- **YOUR INSTRUCTIONS**: Nothing should be output except the lines from the top of the material below through the line that contains "bukkake (282, 1205)", each exactly as written.

○ ○ ○

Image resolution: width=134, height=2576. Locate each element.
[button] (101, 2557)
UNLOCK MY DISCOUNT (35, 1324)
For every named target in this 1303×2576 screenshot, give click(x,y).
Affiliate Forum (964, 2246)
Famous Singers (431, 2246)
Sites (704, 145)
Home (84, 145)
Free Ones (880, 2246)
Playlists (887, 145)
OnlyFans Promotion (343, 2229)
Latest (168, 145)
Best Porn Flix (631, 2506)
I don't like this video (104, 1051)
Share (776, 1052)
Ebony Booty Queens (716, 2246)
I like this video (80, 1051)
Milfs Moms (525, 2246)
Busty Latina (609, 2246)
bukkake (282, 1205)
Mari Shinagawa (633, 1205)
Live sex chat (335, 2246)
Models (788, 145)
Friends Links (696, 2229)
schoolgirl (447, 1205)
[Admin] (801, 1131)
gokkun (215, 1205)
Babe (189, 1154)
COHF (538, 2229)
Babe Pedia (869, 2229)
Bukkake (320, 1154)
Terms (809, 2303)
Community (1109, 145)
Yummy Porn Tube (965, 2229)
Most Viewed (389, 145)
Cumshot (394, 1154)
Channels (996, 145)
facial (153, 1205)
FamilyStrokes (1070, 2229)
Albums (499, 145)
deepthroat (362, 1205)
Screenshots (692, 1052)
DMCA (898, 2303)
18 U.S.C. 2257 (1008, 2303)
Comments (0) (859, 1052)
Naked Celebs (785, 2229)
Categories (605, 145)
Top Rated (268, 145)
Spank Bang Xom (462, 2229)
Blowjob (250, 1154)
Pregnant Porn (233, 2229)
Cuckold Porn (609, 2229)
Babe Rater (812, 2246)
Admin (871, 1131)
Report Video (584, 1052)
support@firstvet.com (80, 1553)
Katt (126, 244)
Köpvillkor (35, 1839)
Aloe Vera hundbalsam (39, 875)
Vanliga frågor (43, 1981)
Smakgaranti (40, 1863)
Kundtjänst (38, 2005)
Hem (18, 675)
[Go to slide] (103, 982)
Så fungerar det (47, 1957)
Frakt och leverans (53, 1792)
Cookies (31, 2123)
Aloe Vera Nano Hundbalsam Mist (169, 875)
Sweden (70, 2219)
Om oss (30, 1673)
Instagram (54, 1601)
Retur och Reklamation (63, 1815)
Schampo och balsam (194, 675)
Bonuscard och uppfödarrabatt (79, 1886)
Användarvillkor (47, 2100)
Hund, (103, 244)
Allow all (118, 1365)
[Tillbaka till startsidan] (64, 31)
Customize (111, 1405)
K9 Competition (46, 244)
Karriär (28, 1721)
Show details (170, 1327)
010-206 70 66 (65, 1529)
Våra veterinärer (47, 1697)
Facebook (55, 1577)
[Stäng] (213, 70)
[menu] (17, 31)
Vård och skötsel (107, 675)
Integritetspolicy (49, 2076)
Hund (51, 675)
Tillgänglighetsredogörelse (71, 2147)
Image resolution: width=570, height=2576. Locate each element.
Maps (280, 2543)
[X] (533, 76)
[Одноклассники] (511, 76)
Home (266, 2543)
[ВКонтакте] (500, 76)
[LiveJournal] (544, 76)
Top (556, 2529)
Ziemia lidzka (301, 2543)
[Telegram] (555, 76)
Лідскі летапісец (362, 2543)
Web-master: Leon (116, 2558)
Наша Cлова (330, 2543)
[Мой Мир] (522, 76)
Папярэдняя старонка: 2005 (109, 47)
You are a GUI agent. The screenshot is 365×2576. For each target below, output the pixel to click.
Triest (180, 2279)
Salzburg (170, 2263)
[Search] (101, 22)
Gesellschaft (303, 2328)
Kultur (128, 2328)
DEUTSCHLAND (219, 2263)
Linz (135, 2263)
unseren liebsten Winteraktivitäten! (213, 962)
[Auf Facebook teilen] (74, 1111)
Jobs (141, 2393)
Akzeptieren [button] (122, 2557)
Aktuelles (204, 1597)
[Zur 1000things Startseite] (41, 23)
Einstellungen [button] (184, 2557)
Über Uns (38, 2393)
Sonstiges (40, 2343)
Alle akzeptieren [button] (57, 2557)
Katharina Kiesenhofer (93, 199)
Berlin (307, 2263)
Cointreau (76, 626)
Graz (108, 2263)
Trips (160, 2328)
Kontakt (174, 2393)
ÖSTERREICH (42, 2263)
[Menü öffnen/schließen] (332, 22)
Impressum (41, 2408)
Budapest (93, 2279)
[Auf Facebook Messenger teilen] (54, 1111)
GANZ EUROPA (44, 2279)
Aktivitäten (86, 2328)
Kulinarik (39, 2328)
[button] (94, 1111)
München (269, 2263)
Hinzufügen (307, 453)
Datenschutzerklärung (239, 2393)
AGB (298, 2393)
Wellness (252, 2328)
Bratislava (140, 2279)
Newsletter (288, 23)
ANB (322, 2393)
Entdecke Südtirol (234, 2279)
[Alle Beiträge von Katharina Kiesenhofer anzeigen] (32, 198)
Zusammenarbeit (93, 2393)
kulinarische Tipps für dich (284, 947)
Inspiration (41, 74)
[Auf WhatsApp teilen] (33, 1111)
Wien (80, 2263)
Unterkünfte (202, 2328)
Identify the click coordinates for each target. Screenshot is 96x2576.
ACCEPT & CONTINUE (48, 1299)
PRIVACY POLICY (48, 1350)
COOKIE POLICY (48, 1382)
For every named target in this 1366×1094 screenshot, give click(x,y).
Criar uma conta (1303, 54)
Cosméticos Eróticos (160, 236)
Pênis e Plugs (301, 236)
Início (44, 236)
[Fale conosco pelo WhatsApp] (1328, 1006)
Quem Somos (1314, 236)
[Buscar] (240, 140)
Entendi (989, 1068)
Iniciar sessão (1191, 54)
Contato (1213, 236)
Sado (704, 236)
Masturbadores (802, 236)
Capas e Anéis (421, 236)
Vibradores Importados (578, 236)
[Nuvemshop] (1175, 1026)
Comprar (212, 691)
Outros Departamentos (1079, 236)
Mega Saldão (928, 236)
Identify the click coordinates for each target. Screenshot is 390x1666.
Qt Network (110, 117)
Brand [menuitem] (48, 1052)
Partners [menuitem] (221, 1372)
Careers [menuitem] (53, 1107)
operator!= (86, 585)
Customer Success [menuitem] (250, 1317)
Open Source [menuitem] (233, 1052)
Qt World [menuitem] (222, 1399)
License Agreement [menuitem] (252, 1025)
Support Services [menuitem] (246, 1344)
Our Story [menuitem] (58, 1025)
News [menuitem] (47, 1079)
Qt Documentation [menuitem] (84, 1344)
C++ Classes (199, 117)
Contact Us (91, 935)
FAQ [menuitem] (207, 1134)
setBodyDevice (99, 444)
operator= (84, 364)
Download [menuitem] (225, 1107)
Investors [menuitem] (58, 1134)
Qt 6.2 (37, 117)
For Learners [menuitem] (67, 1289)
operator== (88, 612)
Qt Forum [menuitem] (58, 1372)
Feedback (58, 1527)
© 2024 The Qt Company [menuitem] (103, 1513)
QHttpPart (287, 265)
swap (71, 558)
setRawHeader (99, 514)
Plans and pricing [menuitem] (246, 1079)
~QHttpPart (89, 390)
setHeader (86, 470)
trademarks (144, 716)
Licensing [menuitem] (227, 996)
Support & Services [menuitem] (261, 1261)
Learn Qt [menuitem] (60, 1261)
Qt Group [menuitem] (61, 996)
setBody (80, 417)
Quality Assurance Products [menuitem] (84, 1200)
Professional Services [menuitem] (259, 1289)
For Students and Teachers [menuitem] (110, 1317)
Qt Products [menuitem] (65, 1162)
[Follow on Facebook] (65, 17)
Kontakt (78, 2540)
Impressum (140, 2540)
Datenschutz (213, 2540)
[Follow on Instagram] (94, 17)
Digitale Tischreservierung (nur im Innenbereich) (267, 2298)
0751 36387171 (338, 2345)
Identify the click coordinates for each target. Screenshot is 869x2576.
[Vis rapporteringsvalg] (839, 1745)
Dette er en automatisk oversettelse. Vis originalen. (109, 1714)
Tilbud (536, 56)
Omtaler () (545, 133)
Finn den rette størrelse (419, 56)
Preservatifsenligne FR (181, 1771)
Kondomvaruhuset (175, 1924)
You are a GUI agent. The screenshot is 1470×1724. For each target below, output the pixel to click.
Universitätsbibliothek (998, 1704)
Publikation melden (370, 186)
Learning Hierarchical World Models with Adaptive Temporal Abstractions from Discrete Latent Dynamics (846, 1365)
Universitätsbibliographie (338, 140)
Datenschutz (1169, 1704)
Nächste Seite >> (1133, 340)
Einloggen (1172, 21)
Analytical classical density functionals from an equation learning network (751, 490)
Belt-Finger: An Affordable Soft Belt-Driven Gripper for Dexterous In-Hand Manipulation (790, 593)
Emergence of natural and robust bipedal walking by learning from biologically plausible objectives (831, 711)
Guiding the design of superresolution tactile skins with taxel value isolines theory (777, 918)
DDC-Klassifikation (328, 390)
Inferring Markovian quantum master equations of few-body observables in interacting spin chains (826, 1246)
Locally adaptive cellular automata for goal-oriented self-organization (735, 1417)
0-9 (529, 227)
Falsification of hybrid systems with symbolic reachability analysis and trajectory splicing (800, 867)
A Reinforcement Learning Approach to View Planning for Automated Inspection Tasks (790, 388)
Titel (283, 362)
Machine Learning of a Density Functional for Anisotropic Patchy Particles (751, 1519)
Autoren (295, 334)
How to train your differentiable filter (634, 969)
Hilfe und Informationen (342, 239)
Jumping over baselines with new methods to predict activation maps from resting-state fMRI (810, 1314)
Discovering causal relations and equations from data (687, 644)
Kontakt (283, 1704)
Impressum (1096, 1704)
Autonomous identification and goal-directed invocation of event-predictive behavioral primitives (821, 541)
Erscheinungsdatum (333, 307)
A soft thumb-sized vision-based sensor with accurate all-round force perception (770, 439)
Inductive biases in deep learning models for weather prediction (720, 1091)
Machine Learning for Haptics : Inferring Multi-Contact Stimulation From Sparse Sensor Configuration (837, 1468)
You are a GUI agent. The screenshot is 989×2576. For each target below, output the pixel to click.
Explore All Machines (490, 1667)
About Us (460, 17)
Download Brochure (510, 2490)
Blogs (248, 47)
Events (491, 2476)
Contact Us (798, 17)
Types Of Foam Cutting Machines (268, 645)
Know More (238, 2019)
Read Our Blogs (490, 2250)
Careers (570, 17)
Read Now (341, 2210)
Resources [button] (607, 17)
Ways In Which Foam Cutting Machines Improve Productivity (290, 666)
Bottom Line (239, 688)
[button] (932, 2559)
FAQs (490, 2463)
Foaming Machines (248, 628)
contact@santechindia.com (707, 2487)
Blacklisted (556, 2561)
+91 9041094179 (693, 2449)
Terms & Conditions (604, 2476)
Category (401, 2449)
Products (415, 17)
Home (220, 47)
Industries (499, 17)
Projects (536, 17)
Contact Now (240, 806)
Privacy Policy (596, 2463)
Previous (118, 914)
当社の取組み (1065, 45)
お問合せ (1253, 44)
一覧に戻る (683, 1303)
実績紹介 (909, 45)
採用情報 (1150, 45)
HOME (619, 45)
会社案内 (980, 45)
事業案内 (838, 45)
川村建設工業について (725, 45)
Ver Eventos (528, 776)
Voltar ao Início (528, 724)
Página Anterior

○ ○ ○

- **TASK OUTPUT**:
Image resolution: width=134, height=2576. Locate each element.
[button] (101, 2557)
UNLOCK MY DISCOUNT (35, 1324)
For every named target in this 1303×2576 screenshot, give click(x,y).
Affiliate Forum (964, 2246)
Famous Singers (431, 2246)
Sites (704, 145)
Home (84, 145)
Free Ones (880, 2246)
Playlists (887, 145)
OnlyFans Promotion (343, 2229)
Latest (168, 145)
Best Porn Flix (631, 2506)
I don't like this video (104, 1051)
Share (776, 1052)
Ebony Booty Queens (716, 2246)
I like this video (80, 1051)
Milfs Moms (525, 2246)
Busty Latina (609, 2246)
bukkake (282, 1205)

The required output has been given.